Heading back south towards Nicaragua we decided to

break our journey at picturesque Lago de Yojoa (rather

than grotty capital city Tegucigalpa) and were doing

pretty well after a 5:30am start and three chicken

buses only for the first time to be suddenly and

mysteriously without an immediate onward connection.

Since the rough guide and lonely planet concurred that

there were only 2km between the small town and our

worthy target (a Microbrewery B&B with swimming pool!)

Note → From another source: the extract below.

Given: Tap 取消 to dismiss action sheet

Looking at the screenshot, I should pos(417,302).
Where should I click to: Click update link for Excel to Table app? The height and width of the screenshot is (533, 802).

we decided to walk.... A foolish decision having not

yet eaten, given no shade from the sun and having

walked what was apparently closer to 4km discovering

that a taxi would have only cost about 10p!!! Despite

this the beer tasted really good and the food was the

best yet, plus of course the pool - two nights in a

row what luxury! Whilst staying at the Microbrewery we

found our way to nearby Pulhapanzak waterfall a

beautiful sight in itself. Why we should have felt it

necessary to walk underneath it I’m not quite sure?! I

guess, as you might imagine, we expected to be led by

our guide around the side and behind the curtain to

then stand a safe distance from the water plunging

443m from above. A silly assumption really knowing the

seemingly limitless risks guides seem willing to take

to get you to part with some cash. Instead we

literally fought our way through the cascading water,

totally blinded on precipitous rocks in conditions

that I can only imagine likening to being in a

hurricane! Fortunately we are still alive.

Emma hated it:

Ok well it didn’t quite happen like that. We had headed inland to a lake in the centre of Honduras called Los Yojoa. Hear we stayed at this American guy’s micro brewery and enjoyed our tasty beers. The guy (Robert) recommended that we went to the near by water fall and that we paid the guys their to take us behind it. I thought this sounded just swell and had images of a gentle walk behind a waterfall where you could look through the falls at pretty rainbows and listen to the exhilarating sound of rushing water. Unfortunately it was nothing like this, to get behind the waterfall you had to walk through the bottom of it. It scared me more than anything I have every chosen to put myself through before in my life. You could not see because of the force of the water falling on your head and you could not move very well as we were wading though pools of water that were moving really fast and standing on slippery rocks. At one point we entered a pool that was chest deep and I just held onto a huge rock and did not want to move. I hated every second of it, what really freaked me out was thinking of the time when I saw a water fall turn from a pretty little cascaded into a raging torrent of muddy water that nearly swept Jenny and I into the sea in Western Samoa. I kept thinking the water force is barely manageable now, what would happen if there was a flash flood somewhere (this is the rainy season so it was possible). I managed to make it to the back of the waterfall (well a 1 meter square bit where the water could not get to) and then I wanted to go back as soon as possible. It was freaky. When I got out I ran for half a mile to wear off some adrenaline and to get as far away as possible. I now consider myself to be afflicted with aquafallphobia, I haven’t even been able to have a shower since.